Here's a couple more boats anchored back at Beaufort. I'm not sure but that black hulled boat may be a "Bill Trip" design. The picture with the little blue hulled boat has a white boat over at the shore. That is the dingy dock there. Your dink needs to be strong enough to bang up against the pilings all day and have everyone climb over it.
Well here we are anchored just off Swansborrow. We anchored under sail and with no power and little wind we hardly pulled the anchor in at all. Last night was not a great night the changing tides had us dragging anchor several times in a crowded anchorage. We had sailed in with the tide running out against the wind so we were barely moving over the bottom so the anchor did not really pull in. I was concerned, but I was not the only one dragging anchor. The wind was up some and the boats ran up to windward then turned sideways and charged down river with the tide sometimes pulling out their anchors and sometimes jerking them around to set upwind again. Woftrap didn't sail on her anchor as some did but when the wind slacked the tide would push her to windward. With an increase in wind she would blow against the tide. The anchorage was a mess with every boat reacting different to the wind and way to close together. So they tried to run all over top each other most of the night.
I wanted to re anchor Wolftrap but it was the middle of the night and boats were every which way and I just couldn't see myself charging back into the anchorage under sail. Finally at day break some boats moved out and made some room. We hoisted sail and hauled in the Anchor and Georgene headed out to the channel with her. She jibed her around and headed back in at a good 4 knots. I dropped one hook and we run on dropping the second anchor snubbing them up and they didn't catch hold. We got the anchors up and headed out again and I dropped the Main and jib so we came in on foresail at about two and a half knots and went through the anchoring thing again and this time they took a good bite.
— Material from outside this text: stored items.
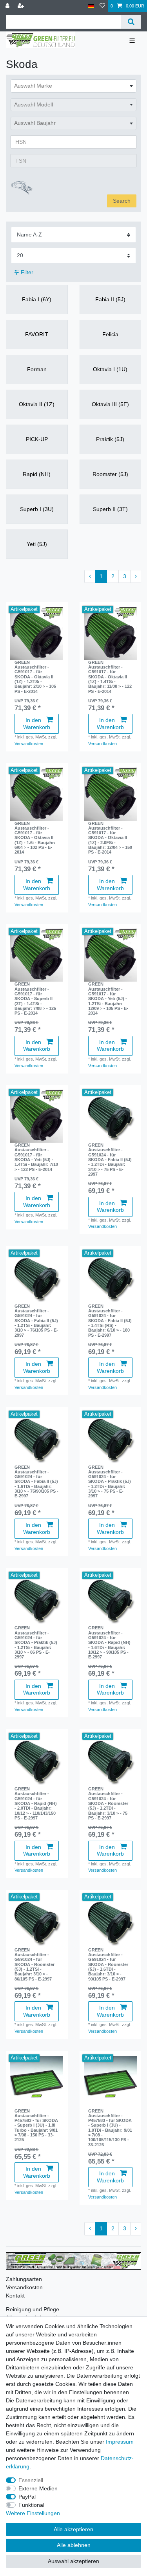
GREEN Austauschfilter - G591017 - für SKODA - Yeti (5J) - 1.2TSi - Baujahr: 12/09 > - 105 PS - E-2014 (108, 998)
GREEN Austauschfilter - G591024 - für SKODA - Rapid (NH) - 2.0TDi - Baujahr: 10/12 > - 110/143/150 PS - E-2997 (36, 1803)
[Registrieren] (21, 6)
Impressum (120, 2442)
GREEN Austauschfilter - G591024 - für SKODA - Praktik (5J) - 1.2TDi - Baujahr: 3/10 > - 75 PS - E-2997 (109, 1482)
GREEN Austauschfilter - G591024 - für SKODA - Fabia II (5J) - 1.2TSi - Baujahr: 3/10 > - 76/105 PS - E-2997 (36, 1320)
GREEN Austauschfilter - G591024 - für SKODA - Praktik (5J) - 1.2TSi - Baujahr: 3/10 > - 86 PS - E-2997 (36, 1642)
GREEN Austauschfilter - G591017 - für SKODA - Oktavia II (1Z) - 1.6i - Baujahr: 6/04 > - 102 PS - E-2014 (35, 838)
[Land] (91, 6)
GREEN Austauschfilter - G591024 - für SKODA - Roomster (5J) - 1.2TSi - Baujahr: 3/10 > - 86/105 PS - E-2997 (34, 1964)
Fellas Let me tell you something, teach your wife how to handle the boat and let her do it, as much as she will. I have many times seen a one hundred and ten pound women trying to fend a boat off a dock or handle a couple of anchors and tackle with her husband cursing her the whole time. He looks a damn fool and she looks like she would like to throw his fat ass overboard. Let her gently push the throttle back and forth while you haul halyards and anchor rodes you both last longer at boating. Throw a wad of paper in the water and let her doc to it for practice.
Feeling pretty good about Wolftrap staying put this time we crawled back in the bunk and got some real sleep until about Ten A.M.
About noon after and rest I food I unbolted the engine which took about an hour.
Then I took the main sheet off which is double blocked on both ends. I attached the main sheet lower block to the engine. After that I hoisted the main boom up high making a gen pole out of it. I lifted the engine out with the four part main sheet. I less than two hours she was setting on a piece of plywood that at had stowed under a bunk for just some emergency like this one. In about two more hours the clutch was apart and I knew what was needed. We went into the Marina and talked with, Casper, the owner and the parts were ordered and would be there on Monday when the supplier would be coming to Swansboro from Moorehead city.
I rented a slip for a few days not wanting to be in a crowded anchorage without and engine with boats sliding all over the place.
You would be surprised how many people with really fine boats don't know how to anchor. Some drop the anchor and then don't pull it in they just leave it laying on top the bottom. About one A.M. they are dragging all over the anchorage screaming hollering and blowing horns.
If You have an engine it's an easy matter to pull up your anchor and move. If you don't your going to be up fending off fifty thousand pounds of boat that wants to run over top of you.
If you don't and you stay where you are you might as well be married the the guy because you are going to be all over top of each other.
About sundown with the breeze falling light I went in and tied a rope from the forward outside piling to the dock that we would be laying along side. The idea being that if we suddenly got a sail full of wind and came shooting in like a bullet we would either break the rope, pull out the piling or stop our boat. I had a line around an aft cleat and we sailed in under foresail alone. As we came to the end of the dock and dropped the sail. We eased into the slip at about a half knot. I went around the piling with my aft line and brought Wolftrap to a stop. Folks walk down to Casper's Dock about sundown so we had a pretty good audience to either be boat handlers or fools. They took our lines and we got a hand of applause.
An awful lot of the confidence of doing this is a result of Phil Bolsters sail laceing on the mast. It never hangs it always come down quickly and freely and I just can't sing it's praises enough. The other thing is the Top yard is just heavy enough to drop the sail quickly. That is of course if you keep the gaff level while it drops. Let the peak or the throat get ahead and it's like having breaks on it.